I noticed ALG's panic stricken note about moldy lambic. I'm surprised
by the VERY early addition of cherries, but that aside, it sounds to
me (with little experience) like a normal young batch.... EXCEPT
for the "mold". If it is mold then it shouldn't be there, however
it might be the white powdery/skin-like oxidative yeast layer, which
to me at least looks alarmingly like mold. Addition of campden
tablets will certainly stop if not kill the bugs in your brew,
but then you'll be left with a sulfur dioxide tasting/smelling
broth, at least for a while. I'd think twice before doing it.
Sort of along the same lines, my kriek (sweet cherries added after
3 months) has become very hard (ie incredibly acidic in a lactic
way).
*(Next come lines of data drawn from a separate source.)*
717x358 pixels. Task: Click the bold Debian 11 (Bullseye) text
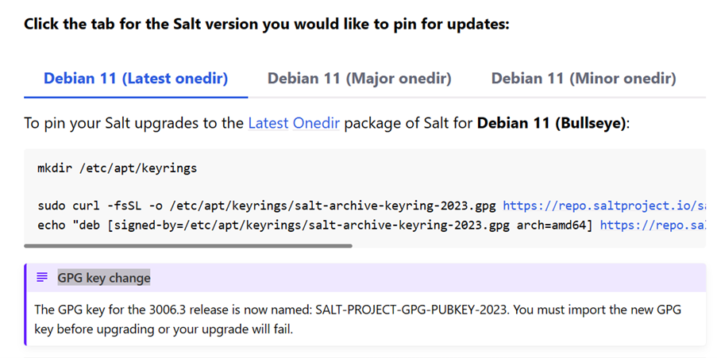tap(551, 124)
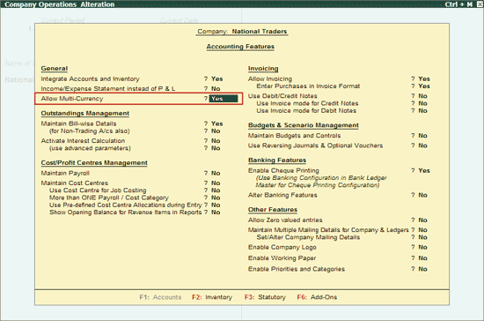Change Allow Zero valued entries setting

coord(422,220)

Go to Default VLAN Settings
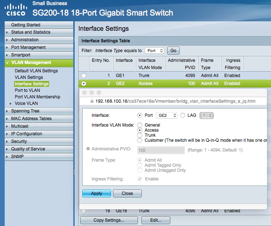click(x=36, y=71)
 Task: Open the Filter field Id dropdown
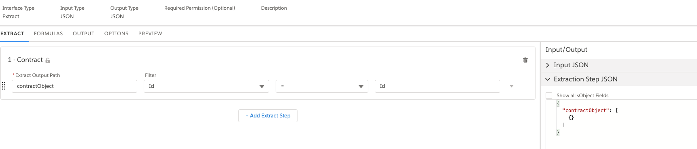pos(206,86)
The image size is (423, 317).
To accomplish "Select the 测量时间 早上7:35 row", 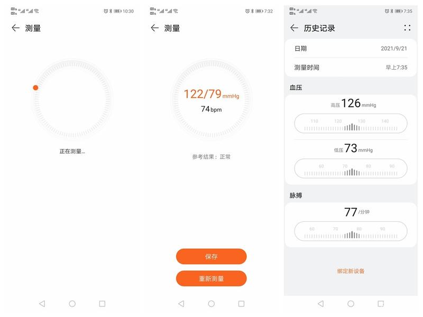I will tap(351, 68).
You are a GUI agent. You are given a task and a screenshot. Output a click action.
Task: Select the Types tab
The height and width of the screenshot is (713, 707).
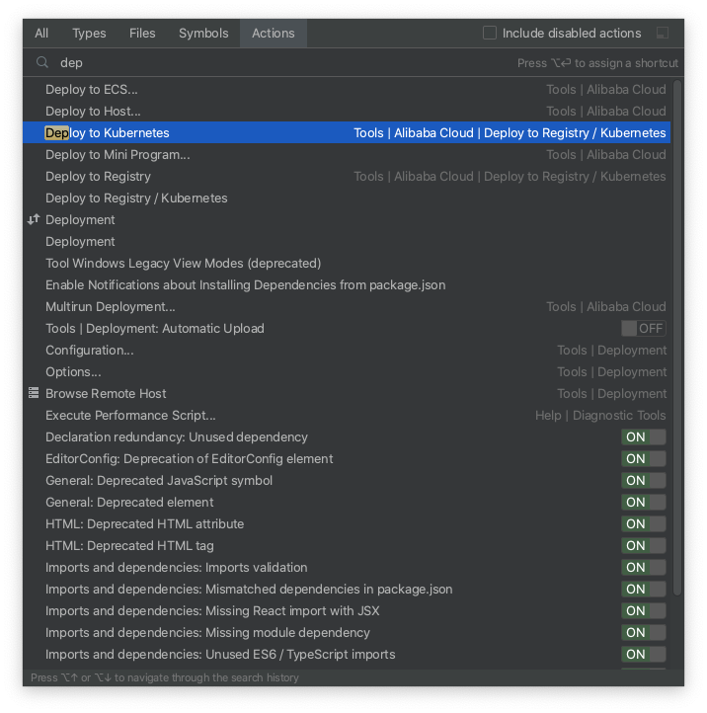89,33
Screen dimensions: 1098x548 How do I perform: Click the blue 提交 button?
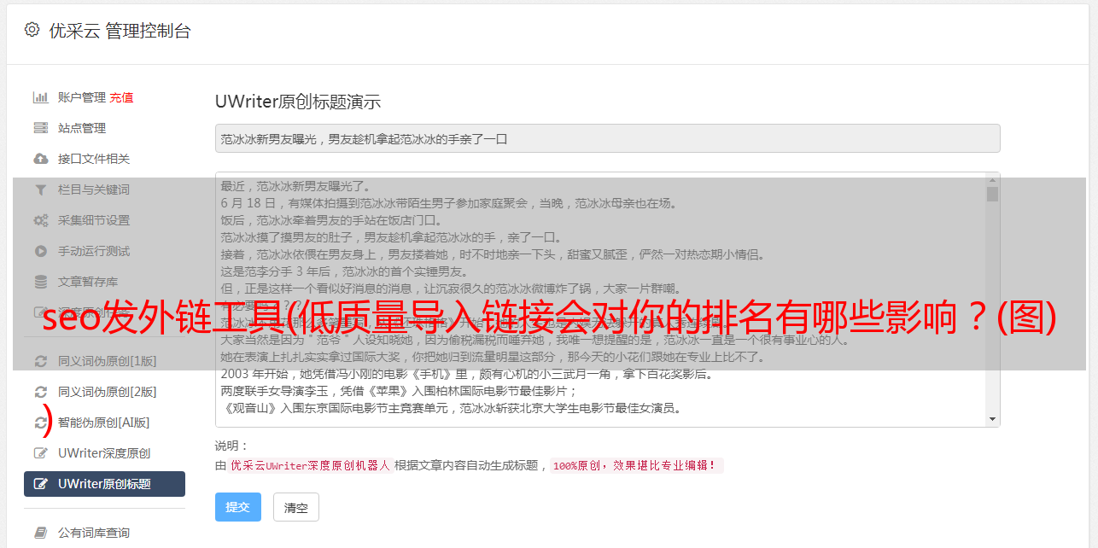[x=238, y=507]
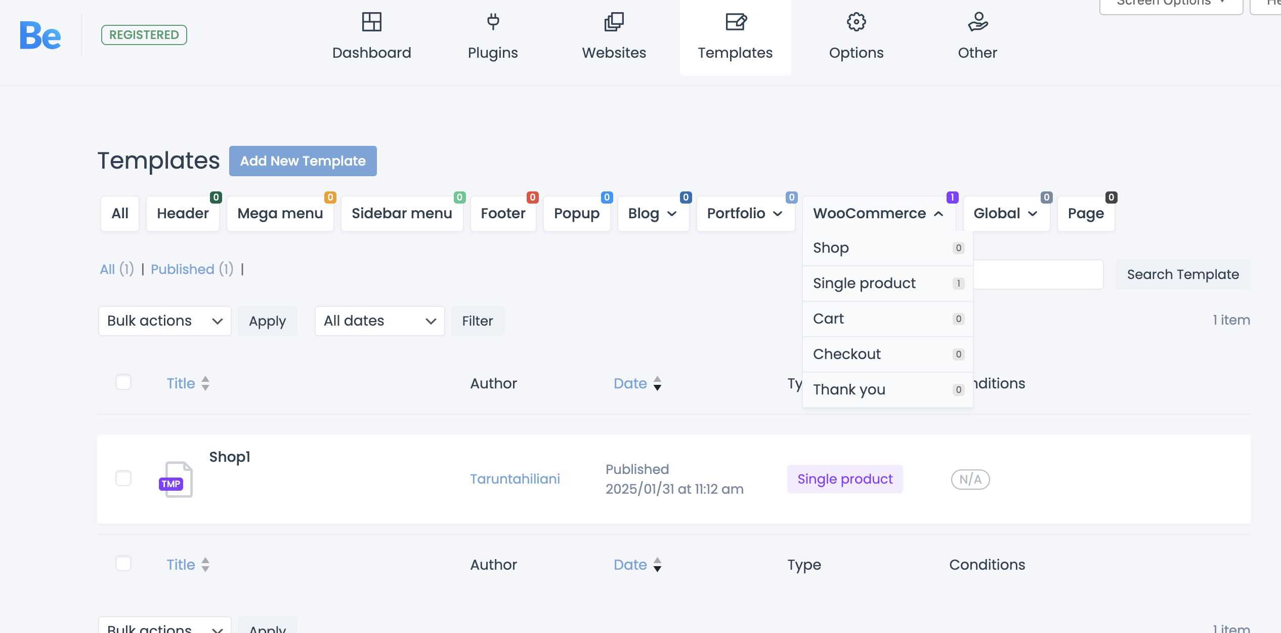1281x633 pixels.
Task: Click Add New Template button
Action: click(x=303, y=161)
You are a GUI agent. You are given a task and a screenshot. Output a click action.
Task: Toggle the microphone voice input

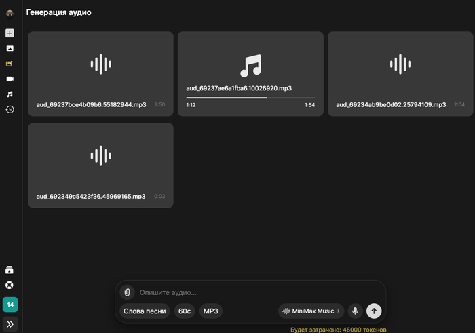[354, 311]
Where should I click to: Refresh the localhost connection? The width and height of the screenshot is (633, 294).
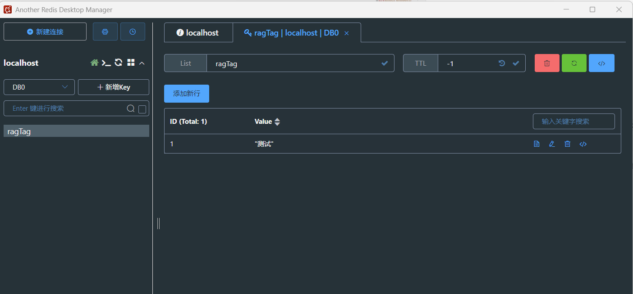click(119, 63)
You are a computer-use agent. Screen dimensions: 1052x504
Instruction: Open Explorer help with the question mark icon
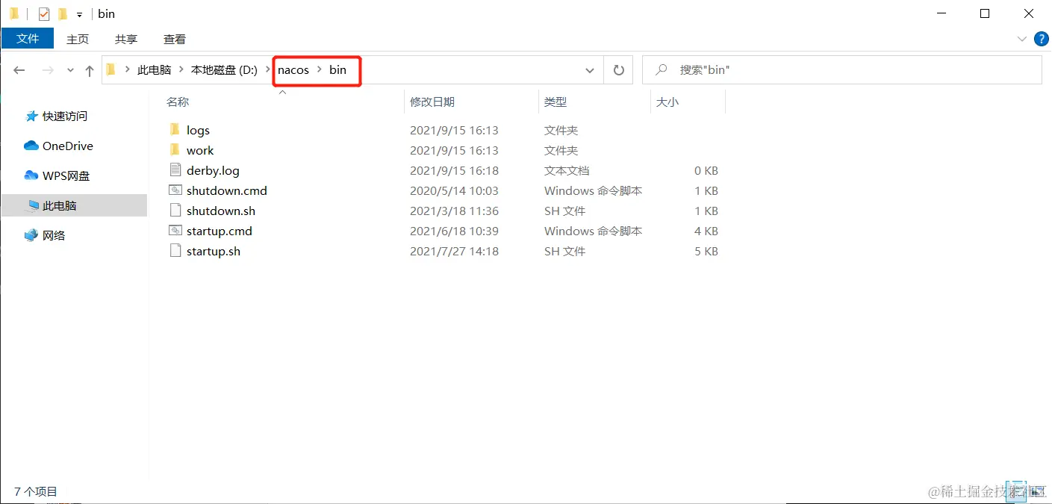point(1041,39)
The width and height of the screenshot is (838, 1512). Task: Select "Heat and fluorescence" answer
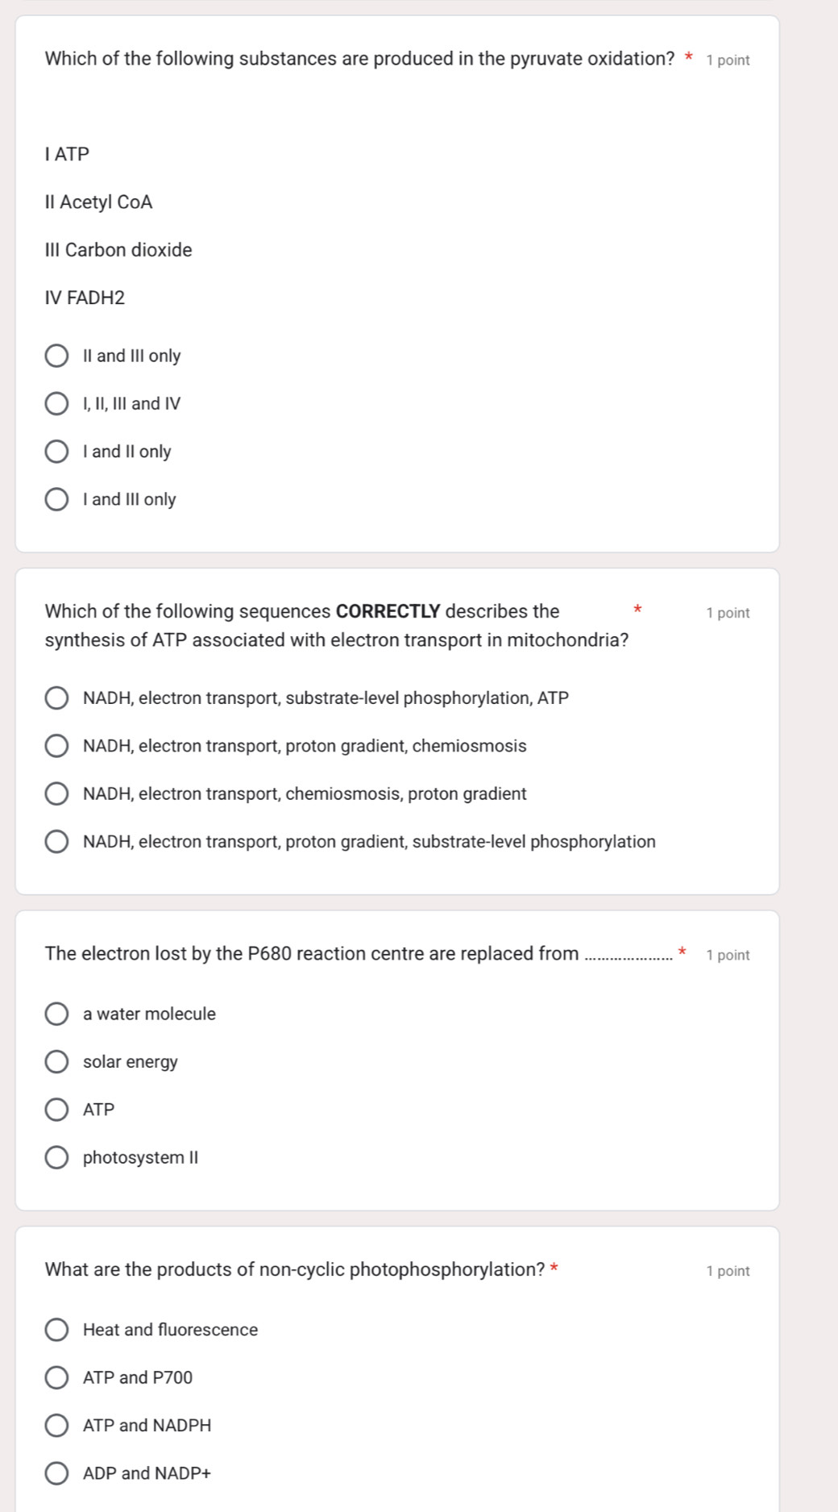tap(57, 1329)
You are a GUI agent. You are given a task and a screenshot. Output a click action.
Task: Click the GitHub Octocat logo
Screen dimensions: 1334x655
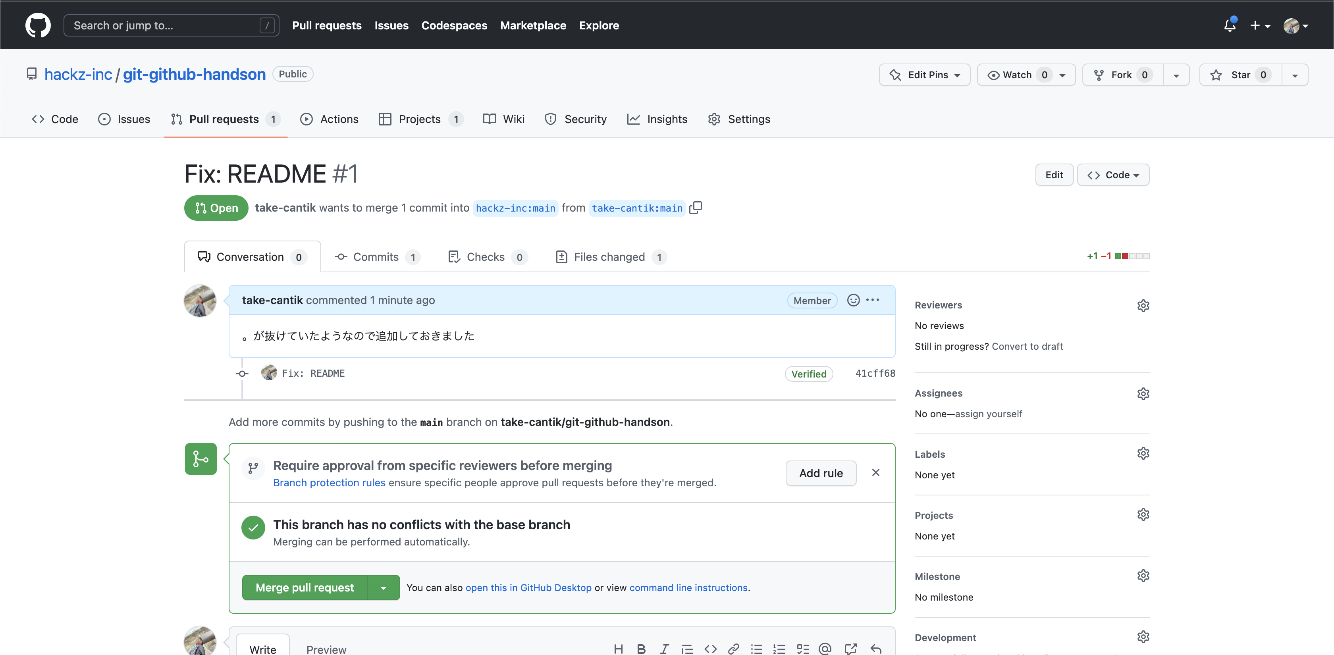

The pH is well below 3.8 (will get a more accurate reading
this weekend). It doesn't taste of cherries, but it has a superb colour.
I believe all this is due to the very hot spell while I was away,
combined with all the sugars supplied by the cherries. My lambics
without cherries (one barreled one carboyed) aren't too dramatically
sour. Note, these were all being regularly infected by each other
(via me adding a pint of one to the other) prior to my vacation,
so they should have had the same bugs. The barreled one is pretty
watery (if it was wine I'd say it was infected by flowers of wine,
which converts all the alcohol to co2), but since it's a lambic,
and niether of the others shows this, I'm not sure.
ANYWAY, getting back to the kriek. after a few days I noticed that
I'd missed a rotting cherry while separating them prior to adding.
It was a third covered in a black mold. However, since it was the
bottom most one
in the bottle, I left it there. Well, I've seen no spreading of the mold.
In fact it seems to have been eaten up!
I guess it's just another stick between the spokes of rational
lambic making!
Happy infestations
Rob.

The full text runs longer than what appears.